►

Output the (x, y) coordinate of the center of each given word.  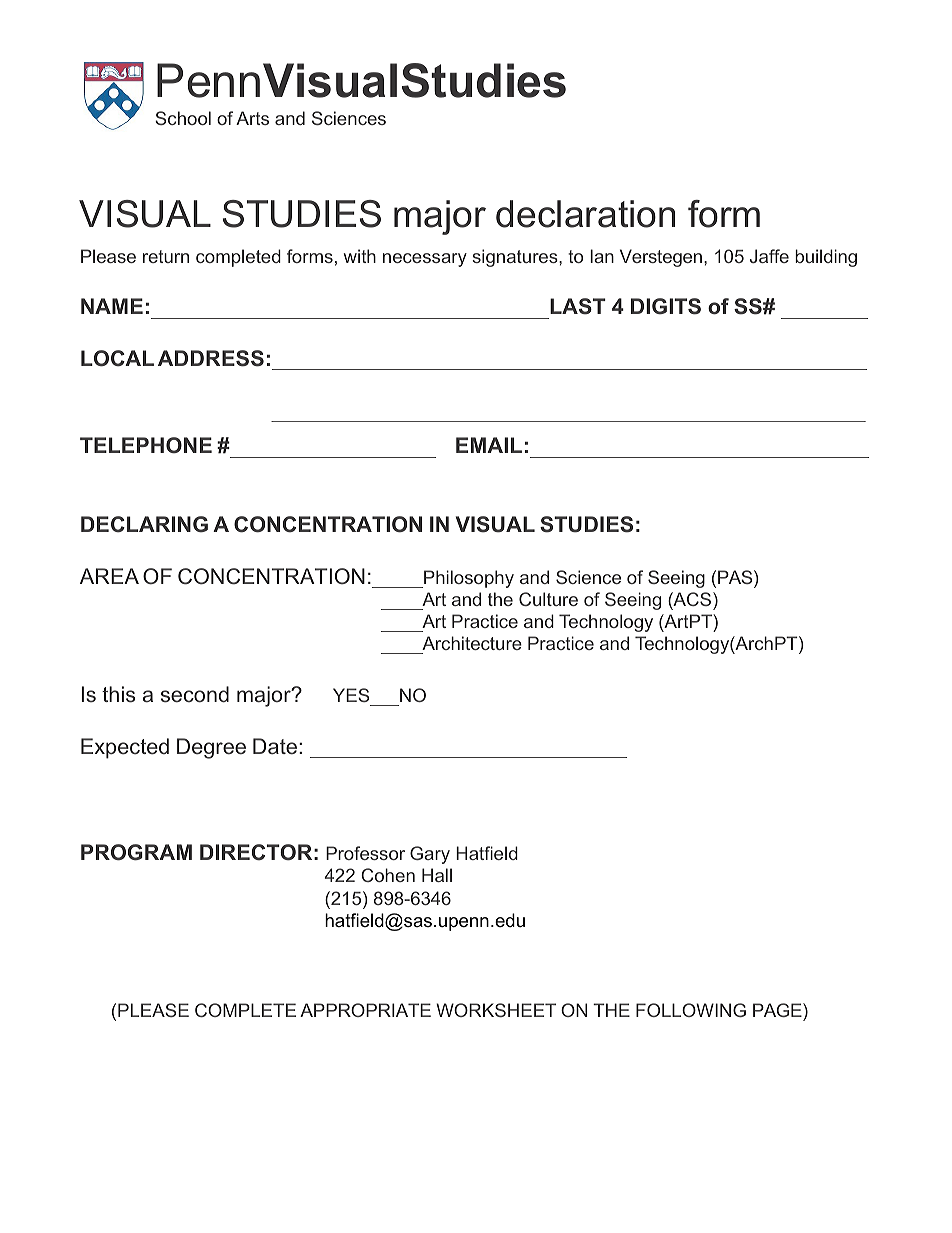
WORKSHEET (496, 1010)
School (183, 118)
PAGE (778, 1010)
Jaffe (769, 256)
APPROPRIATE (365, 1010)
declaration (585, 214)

◄

* _Written request_: Format all of the rows above as a JSON list of strings, with one string per line and no blank lines. Leave the pictures out.

* _Output below_:
[
  "Output the (x, y) coordinate of the center of each given word.  ",
  "WORKSHEET (496, 1010)",
  "School (183, 118)",
  "PAGE (778, 1010)",
  "Jaffe (769, 256)",
  "APPROPRIATE (365, 1010)",
  "declaration (585, 214)"
]